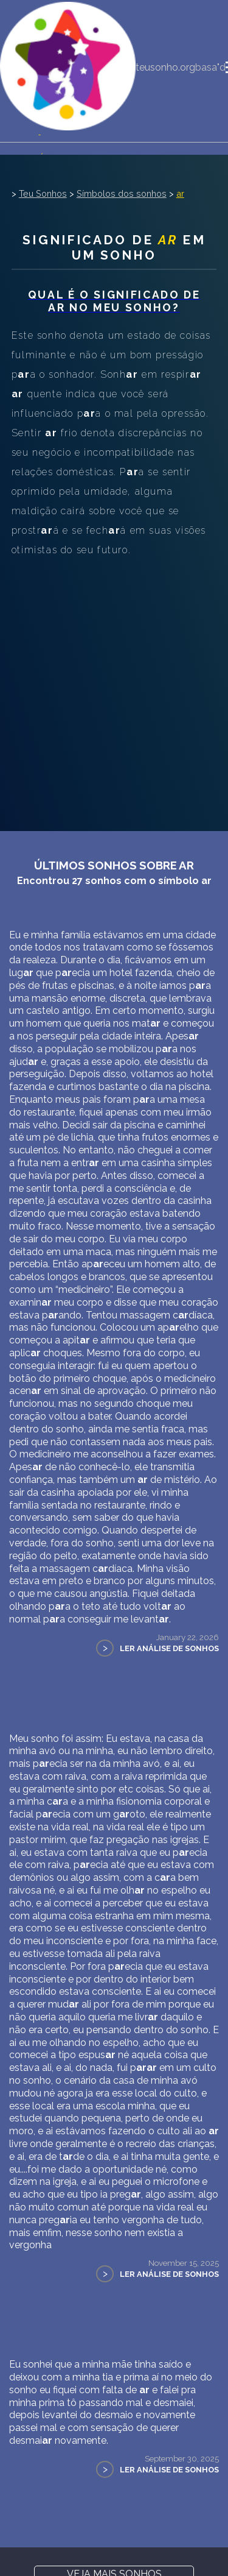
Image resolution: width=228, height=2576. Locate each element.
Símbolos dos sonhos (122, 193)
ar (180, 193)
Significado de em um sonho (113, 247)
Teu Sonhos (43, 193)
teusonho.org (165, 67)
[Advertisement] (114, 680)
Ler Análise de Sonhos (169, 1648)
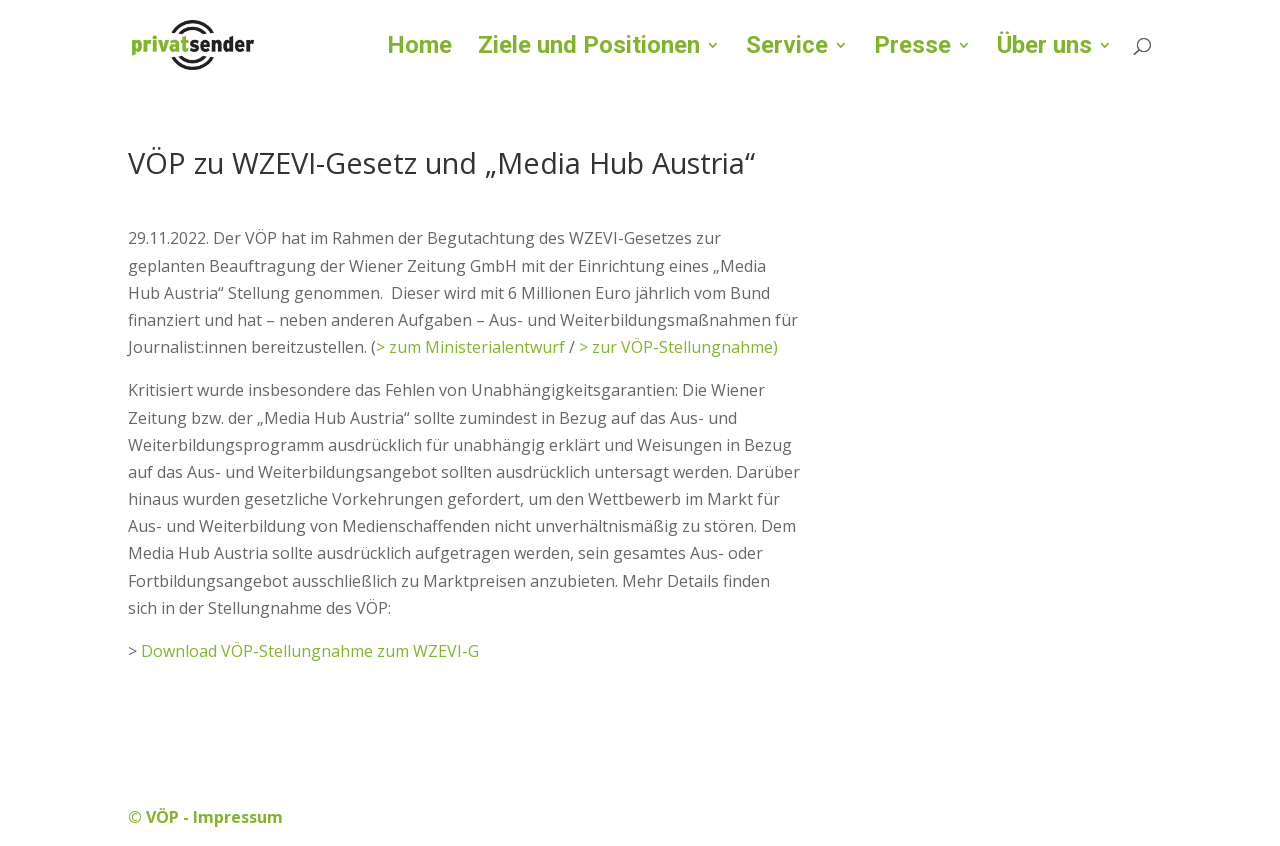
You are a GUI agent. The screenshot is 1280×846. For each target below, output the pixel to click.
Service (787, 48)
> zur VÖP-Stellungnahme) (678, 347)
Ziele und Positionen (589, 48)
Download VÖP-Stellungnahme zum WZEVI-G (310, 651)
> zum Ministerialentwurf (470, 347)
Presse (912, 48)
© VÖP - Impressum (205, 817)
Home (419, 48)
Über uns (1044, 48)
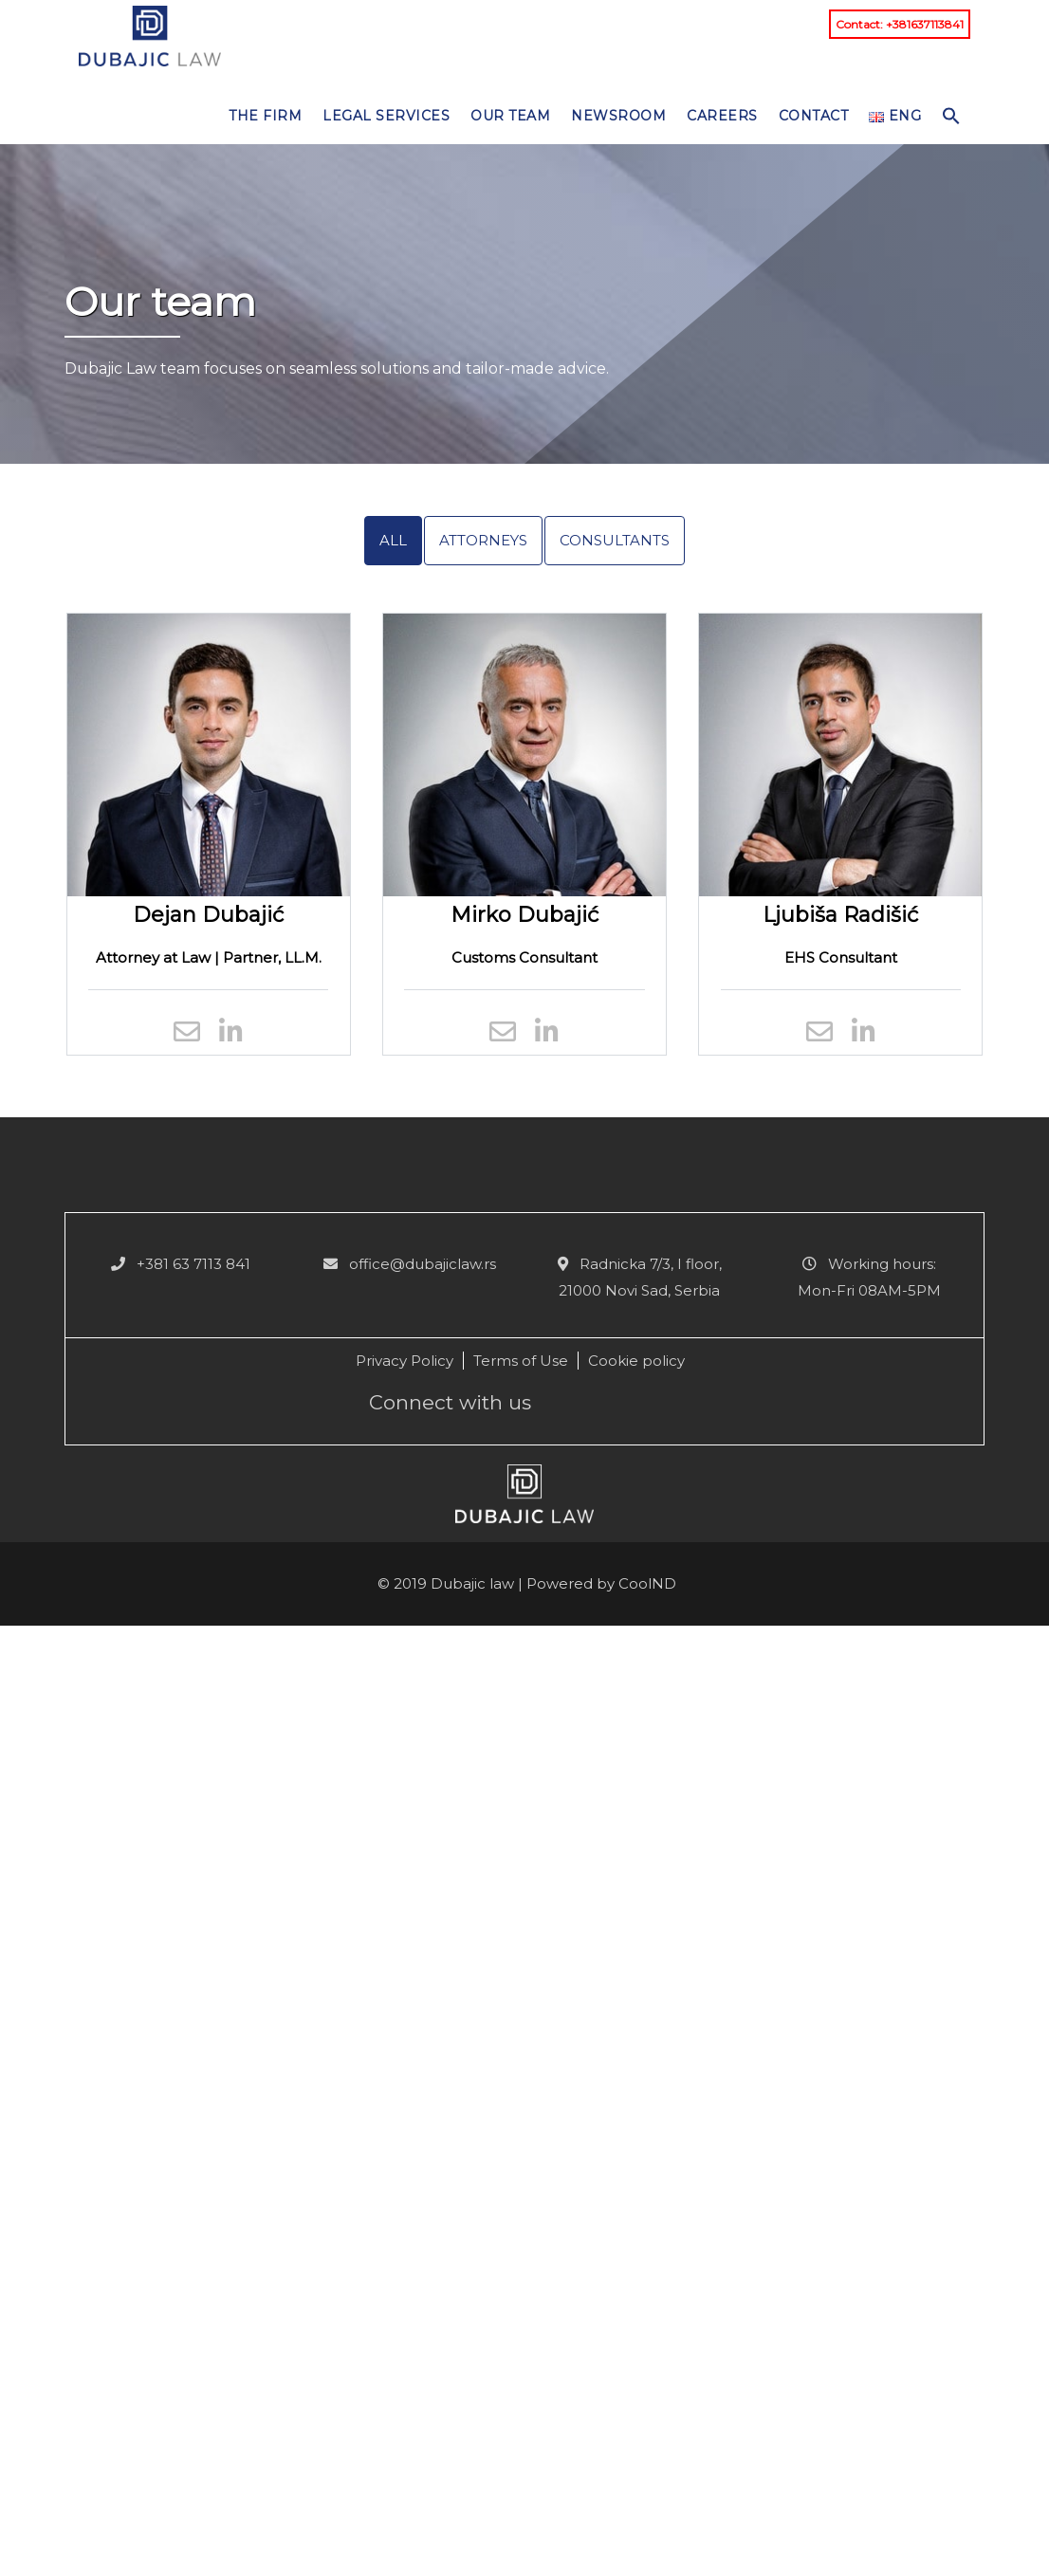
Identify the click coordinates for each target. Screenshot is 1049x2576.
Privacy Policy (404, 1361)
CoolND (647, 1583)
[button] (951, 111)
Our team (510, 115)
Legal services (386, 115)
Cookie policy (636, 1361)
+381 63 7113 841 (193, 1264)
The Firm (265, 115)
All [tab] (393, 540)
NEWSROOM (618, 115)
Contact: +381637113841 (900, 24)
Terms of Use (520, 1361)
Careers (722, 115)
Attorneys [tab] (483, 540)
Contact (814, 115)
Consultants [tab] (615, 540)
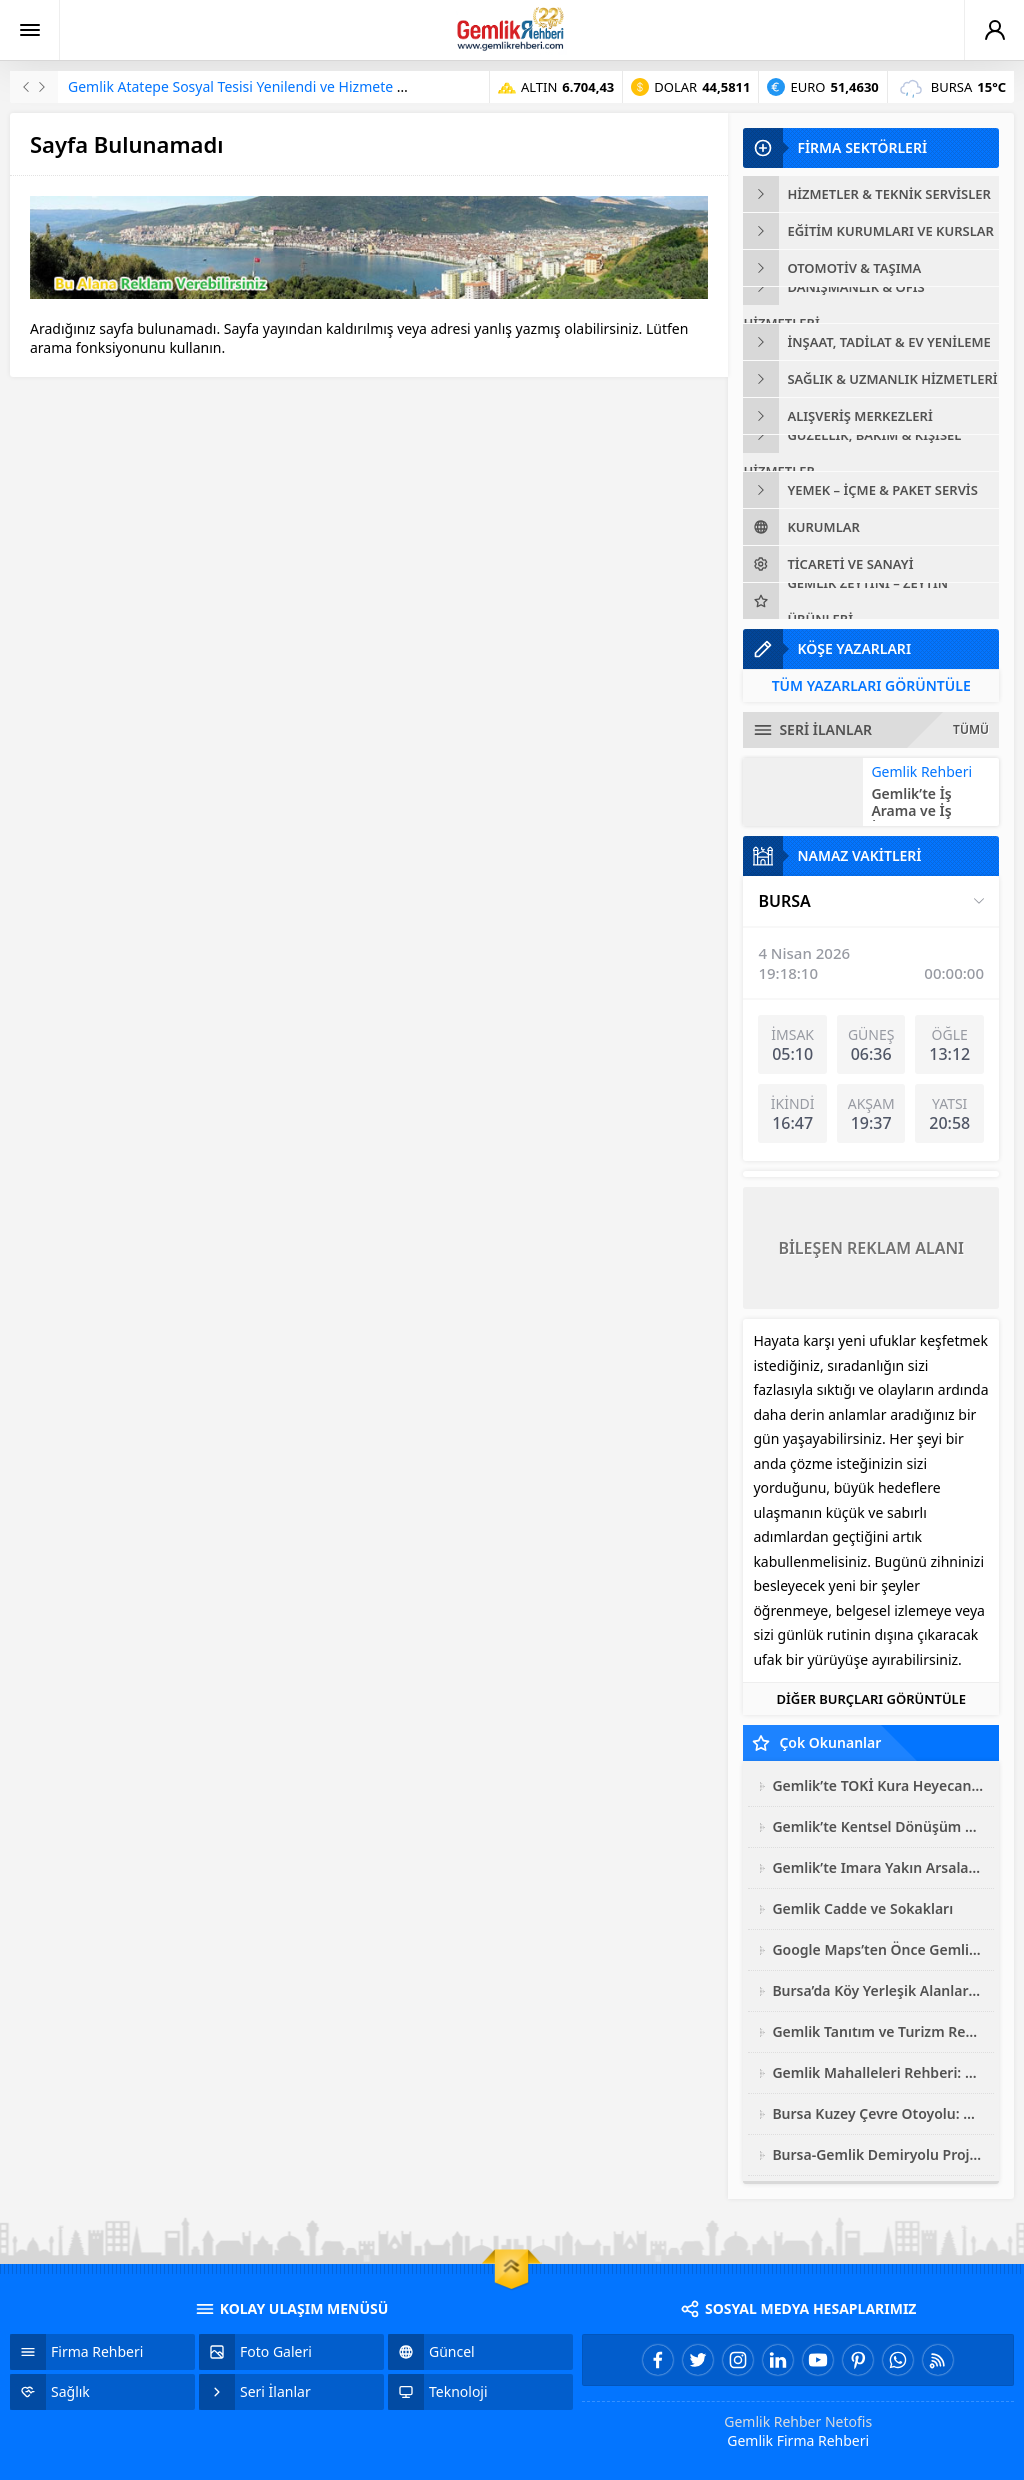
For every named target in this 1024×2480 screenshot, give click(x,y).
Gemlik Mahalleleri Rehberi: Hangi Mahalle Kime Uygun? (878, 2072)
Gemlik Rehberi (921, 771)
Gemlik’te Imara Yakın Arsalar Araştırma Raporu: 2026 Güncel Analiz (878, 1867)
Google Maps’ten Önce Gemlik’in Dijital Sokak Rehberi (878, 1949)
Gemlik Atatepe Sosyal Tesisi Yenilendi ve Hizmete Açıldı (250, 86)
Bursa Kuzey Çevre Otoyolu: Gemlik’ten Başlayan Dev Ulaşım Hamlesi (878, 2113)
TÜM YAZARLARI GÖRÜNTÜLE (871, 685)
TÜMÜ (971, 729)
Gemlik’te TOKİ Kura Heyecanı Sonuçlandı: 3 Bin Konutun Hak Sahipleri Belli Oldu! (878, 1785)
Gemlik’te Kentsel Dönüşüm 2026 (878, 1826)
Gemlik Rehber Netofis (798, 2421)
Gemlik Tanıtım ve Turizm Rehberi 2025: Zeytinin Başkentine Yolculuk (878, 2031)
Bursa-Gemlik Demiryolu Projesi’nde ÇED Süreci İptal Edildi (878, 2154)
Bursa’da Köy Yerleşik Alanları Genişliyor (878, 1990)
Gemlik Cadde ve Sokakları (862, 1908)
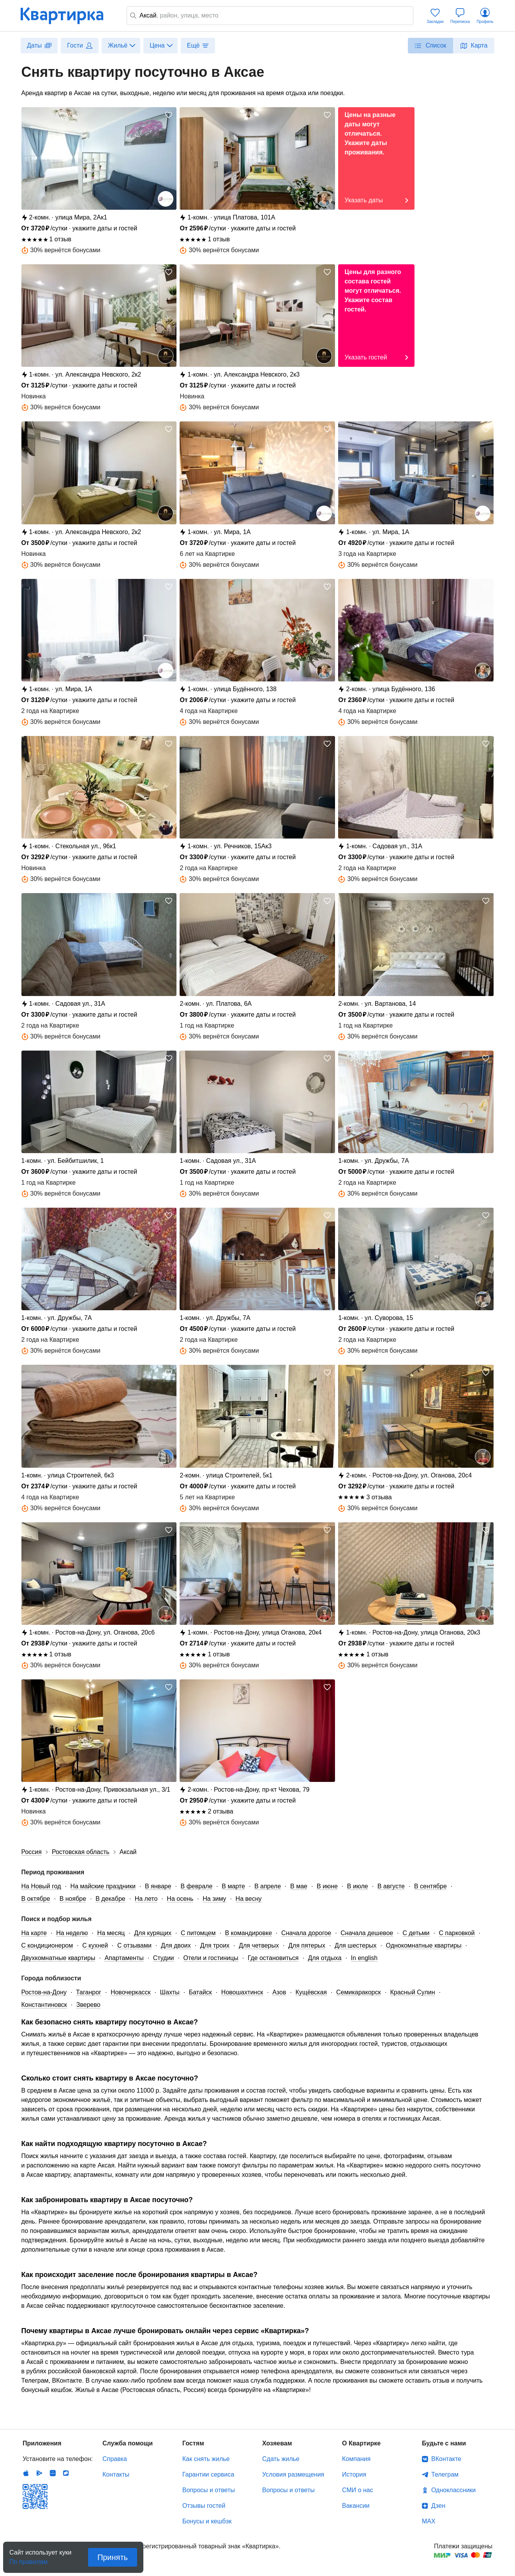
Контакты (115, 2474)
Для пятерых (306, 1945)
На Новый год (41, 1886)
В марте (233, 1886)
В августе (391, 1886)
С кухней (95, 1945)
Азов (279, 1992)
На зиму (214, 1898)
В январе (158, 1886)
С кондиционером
--------------------------------
=== Task details ===
Copy out the records from the line with "Gemlik Rehberi (921, 771)" to the line with "Gemlik Rehber Netofis (798, 2421)", including both of those lines and keeping each line's text, and shift every coordinate by adding 35 to both of its numbers. Give only those lines.

=== Finished exercise ===
Gemlik Rehberi (956, 806)
Gemlik’te Imara Yakın Arsalar Araştırma Raporu: 2026 Güncel Analiz (913, 1902)
Google Maps’ten Önce Gemlik’in Dijital Sokak Rehberi (913, 1984)
Gemlik Atatepe Sosyal Tesisi Yenilendi ve Hizmete Açıldı (285, 121)
Bursa Kuzey Çevre Otoyolu: Gemlik’ten Başlayan Dev Ulaşım Hamlesi (913, 2148)
TÜM YAZARLARI GÖRÜNTÜLE (906, 720)
TÜMÜ (1006, 764)
Gemlik’te TOKİ Kura Heyecanı Sonuçlandı: 3 Bin Konutun Hak Sahipleri Belli Oldu! (913, 1820)
Gemlik’te Kentsel Dönüşüm 2026 (913, 1861)
Gemlik Rehber Netofis (833, 2456)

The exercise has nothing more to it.